**Invoergegevens**
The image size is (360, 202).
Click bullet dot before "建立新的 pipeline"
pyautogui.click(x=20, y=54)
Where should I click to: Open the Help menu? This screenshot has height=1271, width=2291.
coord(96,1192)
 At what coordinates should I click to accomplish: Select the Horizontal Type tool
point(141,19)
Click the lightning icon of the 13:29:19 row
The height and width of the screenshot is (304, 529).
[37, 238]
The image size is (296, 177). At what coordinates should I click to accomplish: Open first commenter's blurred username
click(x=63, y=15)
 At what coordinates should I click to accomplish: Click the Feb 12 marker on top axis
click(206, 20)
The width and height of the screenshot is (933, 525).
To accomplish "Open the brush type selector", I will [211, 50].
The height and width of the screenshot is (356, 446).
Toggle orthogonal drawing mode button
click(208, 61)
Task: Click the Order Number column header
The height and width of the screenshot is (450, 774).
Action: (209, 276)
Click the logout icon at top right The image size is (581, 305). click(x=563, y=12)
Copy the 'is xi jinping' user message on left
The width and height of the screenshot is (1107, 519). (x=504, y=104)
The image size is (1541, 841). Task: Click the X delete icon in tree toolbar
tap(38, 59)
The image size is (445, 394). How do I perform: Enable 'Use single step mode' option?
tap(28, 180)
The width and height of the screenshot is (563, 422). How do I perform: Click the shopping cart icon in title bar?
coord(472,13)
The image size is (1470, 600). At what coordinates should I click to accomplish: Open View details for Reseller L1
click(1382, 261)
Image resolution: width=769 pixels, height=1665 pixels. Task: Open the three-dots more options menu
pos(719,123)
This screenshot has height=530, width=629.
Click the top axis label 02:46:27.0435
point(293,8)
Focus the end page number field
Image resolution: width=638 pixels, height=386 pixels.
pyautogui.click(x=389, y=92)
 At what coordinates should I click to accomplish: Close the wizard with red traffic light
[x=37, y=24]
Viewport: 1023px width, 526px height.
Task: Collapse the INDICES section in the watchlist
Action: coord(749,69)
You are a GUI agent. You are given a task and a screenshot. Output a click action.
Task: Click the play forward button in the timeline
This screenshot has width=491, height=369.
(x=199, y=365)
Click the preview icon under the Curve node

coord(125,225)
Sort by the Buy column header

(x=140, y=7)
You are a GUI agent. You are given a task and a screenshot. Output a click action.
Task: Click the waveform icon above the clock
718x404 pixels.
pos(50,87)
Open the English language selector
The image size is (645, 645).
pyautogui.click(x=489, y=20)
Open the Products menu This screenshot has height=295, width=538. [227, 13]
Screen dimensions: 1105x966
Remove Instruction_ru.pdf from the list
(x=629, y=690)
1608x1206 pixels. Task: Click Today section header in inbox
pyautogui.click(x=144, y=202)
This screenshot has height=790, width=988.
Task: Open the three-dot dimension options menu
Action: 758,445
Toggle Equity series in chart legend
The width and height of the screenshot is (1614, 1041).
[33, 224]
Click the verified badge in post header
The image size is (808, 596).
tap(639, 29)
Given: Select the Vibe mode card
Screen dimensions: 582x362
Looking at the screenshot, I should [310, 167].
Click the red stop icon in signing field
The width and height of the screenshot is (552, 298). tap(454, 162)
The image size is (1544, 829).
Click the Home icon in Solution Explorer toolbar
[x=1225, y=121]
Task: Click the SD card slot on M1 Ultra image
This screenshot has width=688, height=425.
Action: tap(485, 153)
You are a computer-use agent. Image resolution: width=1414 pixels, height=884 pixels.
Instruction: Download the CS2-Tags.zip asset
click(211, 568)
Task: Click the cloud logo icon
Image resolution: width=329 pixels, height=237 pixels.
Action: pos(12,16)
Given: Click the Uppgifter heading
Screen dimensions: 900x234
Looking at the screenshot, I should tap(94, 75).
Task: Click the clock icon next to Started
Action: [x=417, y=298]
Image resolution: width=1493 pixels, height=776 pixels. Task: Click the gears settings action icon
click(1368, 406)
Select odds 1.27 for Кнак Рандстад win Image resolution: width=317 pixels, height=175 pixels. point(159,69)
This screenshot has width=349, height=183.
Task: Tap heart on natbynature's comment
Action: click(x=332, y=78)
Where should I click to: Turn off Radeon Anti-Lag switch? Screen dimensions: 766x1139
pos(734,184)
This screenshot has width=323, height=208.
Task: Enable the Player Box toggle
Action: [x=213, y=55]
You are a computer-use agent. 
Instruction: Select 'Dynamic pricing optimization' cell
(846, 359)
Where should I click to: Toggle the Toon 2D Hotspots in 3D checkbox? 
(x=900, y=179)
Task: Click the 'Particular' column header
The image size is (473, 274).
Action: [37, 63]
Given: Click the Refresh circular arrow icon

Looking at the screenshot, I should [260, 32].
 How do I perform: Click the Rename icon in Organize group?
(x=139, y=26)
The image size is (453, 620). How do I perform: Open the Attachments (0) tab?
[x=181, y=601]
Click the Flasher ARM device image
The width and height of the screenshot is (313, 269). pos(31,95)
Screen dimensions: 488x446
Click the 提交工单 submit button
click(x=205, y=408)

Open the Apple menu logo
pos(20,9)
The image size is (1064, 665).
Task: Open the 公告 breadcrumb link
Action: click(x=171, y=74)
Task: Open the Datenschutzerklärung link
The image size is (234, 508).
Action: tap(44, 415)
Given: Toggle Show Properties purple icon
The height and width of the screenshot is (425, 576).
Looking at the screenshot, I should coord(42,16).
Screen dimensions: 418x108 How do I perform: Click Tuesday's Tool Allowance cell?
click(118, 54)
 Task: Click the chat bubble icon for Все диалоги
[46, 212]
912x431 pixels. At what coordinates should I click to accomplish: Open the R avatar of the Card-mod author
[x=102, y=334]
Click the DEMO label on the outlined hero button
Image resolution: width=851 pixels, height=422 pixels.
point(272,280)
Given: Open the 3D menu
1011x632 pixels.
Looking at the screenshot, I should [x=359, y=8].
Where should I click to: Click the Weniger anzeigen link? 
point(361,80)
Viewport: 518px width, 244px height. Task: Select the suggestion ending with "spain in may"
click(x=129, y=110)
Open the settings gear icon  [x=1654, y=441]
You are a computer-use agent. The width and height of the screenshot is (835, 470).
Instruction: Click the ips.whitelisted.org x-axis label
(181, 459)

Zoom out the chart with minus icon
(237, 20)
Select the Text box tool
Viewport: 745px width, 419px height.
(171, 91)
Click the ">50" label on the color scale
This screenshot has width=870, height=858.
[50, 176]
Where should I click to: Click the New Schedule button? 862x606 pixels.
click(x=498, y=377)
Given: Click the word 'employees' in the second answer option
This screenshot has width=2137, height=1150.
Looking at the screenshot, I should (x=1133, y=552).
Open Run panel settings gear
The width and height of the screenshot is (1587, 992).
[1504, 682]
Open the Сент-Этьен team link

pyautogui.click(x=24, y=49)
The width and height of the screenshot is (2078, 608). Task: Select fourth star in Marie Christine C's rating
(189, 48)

**Vereiste handeling**
Schrijf alles van de regel met "the color scale" tot en met het einde van de records hierboven ongewijzigd over.

**Resultaat**
Click the ">50" label on the color scale
This screenshot has width=870, height=858.
[50, 176]
Where should I click to: Click the New Schedule button? 862x606 pixels.
click(x=498, y=377)
Given: Click the word 'employees' in the second answer option
This screenshot has width=2137, height=1150.
Looking at the screenshot, I should (x=1133, y=552).
Open Run panel settings gear
The width and height of the screenshot is (1587, 992).
[1504, 682]
Open the Сент-Этьен team link

pyautogui.click(x=24, y=49)
The width and height of the screenshot is (2078, 608). Task: Select fourth star in Marie Christine C's rating
(189, 48)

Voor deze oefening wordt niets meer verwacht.